Collection entries
╭──

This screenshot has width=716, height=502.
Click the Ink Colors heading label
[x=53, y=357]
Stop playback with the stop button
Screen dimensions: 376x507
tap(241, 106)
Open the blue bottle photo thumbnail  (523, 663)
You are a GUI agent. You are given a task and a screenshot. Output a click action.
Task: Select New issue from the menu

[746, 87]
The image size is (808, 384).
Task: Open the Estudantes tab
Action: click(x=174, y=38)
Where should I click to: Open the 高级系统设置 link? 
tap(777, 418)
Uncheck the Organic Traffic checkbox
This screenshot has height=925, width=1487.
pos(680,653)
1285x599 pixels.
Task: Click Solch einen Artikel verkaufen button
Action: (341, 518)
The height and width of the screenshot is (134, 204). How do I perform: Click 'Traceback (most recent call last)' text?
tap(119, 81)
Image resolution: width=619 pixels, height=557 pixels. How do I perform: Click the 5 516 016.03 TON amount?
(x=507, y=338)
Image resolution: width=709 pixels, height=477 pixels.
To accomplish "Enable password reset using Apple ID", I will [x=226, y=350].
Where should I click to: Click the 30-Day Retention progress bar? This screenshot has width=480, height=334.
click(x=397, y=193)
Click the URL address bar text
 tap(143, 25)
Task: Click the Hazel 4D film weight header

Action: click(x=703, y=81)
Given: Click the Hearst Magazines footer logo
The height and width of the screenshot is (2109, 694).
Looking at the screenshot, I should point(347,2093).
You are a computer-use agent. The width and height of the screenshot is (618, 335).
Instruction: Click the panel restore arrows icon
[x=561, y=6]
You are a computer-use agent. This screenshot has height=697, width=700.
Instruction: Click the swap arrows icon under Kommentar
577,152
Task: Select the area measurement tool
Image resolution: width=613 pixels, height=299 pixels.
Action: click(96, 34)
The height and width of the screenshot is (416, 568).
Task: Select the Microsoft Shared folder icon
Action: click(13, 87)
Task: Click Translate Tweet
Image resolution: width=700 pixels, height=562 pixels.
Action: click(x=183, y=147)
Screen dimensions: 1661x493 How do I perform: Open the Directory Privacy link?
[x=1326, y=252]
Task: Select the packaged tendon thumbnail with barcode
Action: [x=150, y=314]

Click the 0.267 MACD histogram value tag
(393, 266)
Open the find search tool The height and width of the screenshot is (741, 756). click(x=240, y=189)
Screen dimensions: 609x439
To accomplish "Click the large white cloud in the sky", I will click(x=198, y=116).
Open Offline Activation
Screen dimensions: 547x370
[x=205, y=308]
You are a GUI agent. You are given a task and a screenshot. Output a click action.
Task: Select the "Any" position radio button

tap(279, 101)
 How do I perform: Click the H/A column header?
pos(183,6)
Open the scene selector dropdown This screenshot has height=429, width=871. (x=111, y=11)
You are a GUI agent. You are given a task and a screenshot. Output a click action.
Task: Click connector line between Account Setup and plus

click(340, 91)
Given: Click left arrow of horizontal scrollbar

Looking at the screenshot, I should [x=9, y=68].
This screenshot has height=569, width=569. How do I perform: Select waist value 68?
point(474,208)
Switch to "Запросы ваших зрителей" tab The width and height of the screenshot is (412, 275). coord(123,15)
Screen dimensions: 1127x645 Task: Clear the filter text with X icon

╰──

Exercise instructions: With every line intact, print the records above again.

Task output:
This screenshot has width=716, height=502.
Click the Ink Colors heading label
[x=53, y=357]
Stop playback with the stop button
Screen dimensions: 376x507
tap(241, 106)
Open the blue bottle photo thumbnail  (523, 663)
You are a GUI agent. You are given a task and a screenshot. Output a click action.
Task: Select New issue from the menu

[746, 87]
The image size is (808, 384).
Task: Open the Estudantes tab
Action: click(x=174, y=38)
Where should I click to: Open the 高级系统设置 link? 
tap(777, 418)
Uncheck the Organic Traffic checkbox
This screenshot has height=925, width=1487.
pos(680,653)
1285x599 pixels.
Task: Click Solch einen Artikel verkaufen button
Action: (341, 518)
The height and width of the screenshot is (134, 204). How do I perform: Click 'Traceback (most recent call last)' text?
tap(119, 81)
Image resolution: width=619 pixels, height=557 pixels. How do I perform: Click the 5 516 016.03 TON amount?
(x=507, y=338)
Image resolution: width=709 pixels, height=477 pixels.
To accomplish "Enable password reset using Apple ID", I will [x=226, y=350].
Where should I click to: Click the 30-Day Retention progress bar? This screenshot has width=480, height=334.
click(x=397, y=193)
Click the URL address bar text
 tap(143, 25)
Task: Click the Hazel 4D film weight header

Action: click(x=703, y=81)
Given: Click the Hearst Magazines footer logo
The height and width of the screenshot is (2109, 694).
Looking at the screenshot, I should point(347,2093).
You are a computer-use agent. The width and height of the screenshot is (618, 335).
Instruction: Click the panel restore arrows icon
[x=561, y=6]
You are a computer-use agent. This screenshot has height=697, width=700.
Instruction: Click the swap arrows icon under Kommentar
577,152
Task: Select the area measurement tool
Image resolution: width=613 pixels, height=299 pixels.
Action: click(96, 34)
The height and width of the screenshot is (416, 568).
Task: Select the Microsoft Shared folder icon
Action: click(13, 87)
Task: Click Translate Tweet
Image resolution: width=700 pixels, height=562 pixels.
Action: click(x=183, y=147)
Screen dimensions: 1661x493 How do I perform: Open the Directory Privacy link?
[x=1326, y=252]
Task: Select the packaged tendon thumbnail with barcode
Action: [x=150, y=314]

Click the 0.267 MACD histogram value tag
(393, 266)
Open the find search tool The height and width of the screenshot is (741, 756). click(x=240, y=189)
Screen dimensions: 609x439
To accomplish "Click the large white cloud in the sky", I will click(x=198, y=116).
Open Offline Activation
Screen dimensions: 547x370
[x=205, y=308]
You are a GUI agent. You are given a task and a screenshot. Output a click action.
Task: Select the "Any" position radio button

tap(279, 101)
 How do I perform: Click the H/A column header?
pos(183,6)
Open the scene selector dropdown This screenshot has height=429, width=871. (x=111, y=11)
You are a GUI agent. You are given a task and a screenshot. Output a click action.
Task: Click connector line between Account Setup and plus

click(340, 91)
Given: Click left arrow of horizontal scrollbar

Looking at the screenshot, I should [x=9, y=68].
This screenshot has height=569, width=569. How do I perform: Select waist value 68?
point(474,208)
Switch to "Запросы ваших зрителей" tab The width and height of the screenshot is (412, 275). coord(123,15)
Screen dimensions: 1127x645 Task: Clear the filter text with X icon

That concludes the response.